CpG-level DNA methylation analysis identifies molecular events that are definitive of progressive lineage commitment in hematopoiesis Free

Epigenetic mechanisms such as DNA methylation play critical roles in orchestrating hematopoietic differentiation, yet the fine-scale dynamics of methylation programming during lineage commitment remain poorly understood. Traditional analyses focus on differentially methylated regions (DMRs), which may fail to account for heterogeneous behavior of individual CpGs within these intervals, and hence potentially obscure the temporal and functional organization of the regulatory events underlying hematopoietic cell fate decisions.

We aimed to resolve the temporal and lineage-specific architecture of DNA methylation programming in murine hematopoiesis at single-CpG resolution and sought to identify epigenetic features that mark lineage commitment and early fate priming.

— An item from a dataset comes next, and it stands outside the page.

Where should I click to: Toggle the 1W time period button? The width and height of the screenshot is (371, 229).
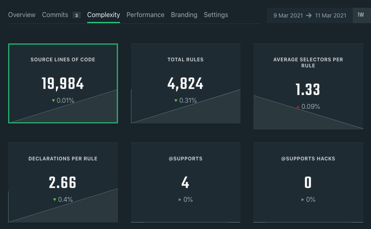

We profiled 25 immunophenotypically defined murine hematopoietic populations by whole-genome bisulfite sequencing. These included hematopoietic stem cells (HSCs), multipotent progenitors (MPP1 - MPP5), and downstream erythroid, myeloid, dendritic, and lymphoid cells. Differentially methylated regions (DMRs) were identified and deconvoluted into differentially methylated CpGs (dmCpGs), which were clustered based on shared programming dynamics. To link epigenetic states with transcriptional output, we performed combined single-cell bisulfite and RNA sequencing (scMT-seq) on over 550 hematopoietic stem and progenitor cells (HSPCs) and mature blood cells.

We identified over 122,000 DMRs that formed 28 lineage or cell type-specific clusters. CpG-level analysis of the over 593,000 dmCpGs revealed that DNA methylation changes within DMRs are modulated by systematically ordered programming events occurring at distinct differentiation stages, which indicated pseudotemporal progression of DNA methylation changes within DMRs. Based on this finding, we established a DMR “expansion state” framework that starts with the focal loss of methylation at “seed” CpGs, followed by sequential demethylation of “primary” and “tuning” CpGs along the differentiation trajectories of all major hematopoietic lineages. Using this integrated map of DMR and dmCpG programming of hematopoiesis, we were able to robustly classify the epigenetic states of individual cells from scMT-seq data despite the method-inherent sparse coverage. This identified 15 methylation-defined HSPC states that recapitulated progression through a shared early trajectory, characterized by multi-lineage priming within multipotent progenitor cells, followed by bifurcating erythroid vs. lympho-myeloid fate decisions. Applying the DMR “expansion state” framework to the scMT-seq data, we confirmed at the single cell-level that CpGs within DMRs are demethylated in a fixed sequence (seed → primary → tuning). Early dmCpG-specific seeding events occurring in progenitors were retained in mature cells from multiple lineages. For example, B cells showed demethylation at seed dmCpGs in T cell-specific DMRs, while full demethylation of these DMRs was restricted to T cells. This suggested that mature cells retain an epigenetic memory of early multi-lineage priming. Integration of the methylome and transcriptome layers of the scMT-seq data revealed that the initial multi-lineage priming observed within early progenitor cells was associated with decreasing expression of stemness marker genes, but was not immediately associated with measurable upregulation of lineage-specific transcription programs. Progression along the epigenetically defined erythroid and lympho-myeloid trajectories was correlated with the activation of lineage-defining gene expression programs.

In summary, this study provides the first high-resolution, CpG-resolved map of DNA methylation programming across murine hematopoiesis, revealing a highly ordered, pseudotemporal sequence of epigenetic changes that precede and define lineage commitment. Our findings redefine how DMRs function as regulatory units, showing that individual CpGs within DMRs possess distinct temporal programming logic. Our CpG-resolved framework enables refined trajectory inference, uncovers hidden heterogeneity within progenitor populations, and offers a powerful resource for investigating the epigenome of normal hematopoiesis and its dysregulation in hematopoietic malignancies. Furthermore, our work provides a model for how progressive and modular CpG-level control of DMR regulatory states may operate in other differentiating systems.